Theory Meets Material Science - joeyespo
https://rjlipton.wordpress.com/2016/05/09/theory-meets-material-science/
======
rsfern
I found this summary a bit hard to follow, so I read the 2008 Nature paper the
author refers to [0]. (It's behind a paywall, but the supplemental materials
in [1] are available.) It seems like Silicium is using an approach that's
similar in concept, but there's not a lot of technical detail in this blog
post. Presumably that's because they are trying to commercialize their
research.

The topic is engineering more effective thermoelectric materials -- they
generate an electric potential when subjected to a thermal gradient. Here you
want a high electronic conductivity and a low thermal conductivity, which is
hard to achieve because electrons transport heat very effectively.

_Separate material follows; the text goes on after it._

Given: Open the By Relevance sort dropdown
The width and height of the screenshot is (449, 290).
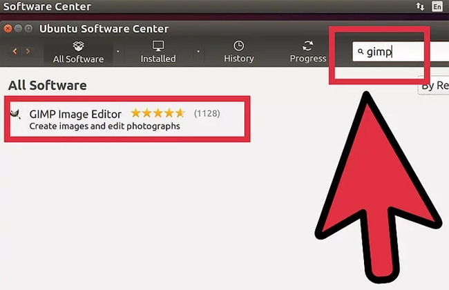Looking at the screenshot, I should pyautogui.click(x=434, y=85).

The approach outlined here is to use an array of doped silicon nanowires
instead of a bulk material. They make the nanowires thinner than the phonon
mean free path, which essentially confines the dominant heat transfer
mechanism (lattice vibrations) in this system to one dimension. The nanowires
are thick enough that the nanowire array still has electronic properties
similar to bulk silicon, so you can get a lower thermal conductivity without
sacrificing electrical conductivity.

The programming::materials design analogy at the end of the blog post is
interesting. This is actually one of the core philosophies of materials
science -- (hierarchical) materials structure (and chemistry) dictates
physical properties, and is highly dependent on processing and fabrication
routes. You engineer materials with more desirable properties by manipulating
their structure. The hard part is learning reliable structure-->properties and
processing-->structure mappings.

[0]: doi:10.1038/nature06458 [1]:
[http://www.wag.caltech.edu/home/jamil/Nature-SiNWs-TE-
supple...](http://www.wag.caltech.edu/home/jamil/Nature-SiNWs-TE-
supplement.pdf)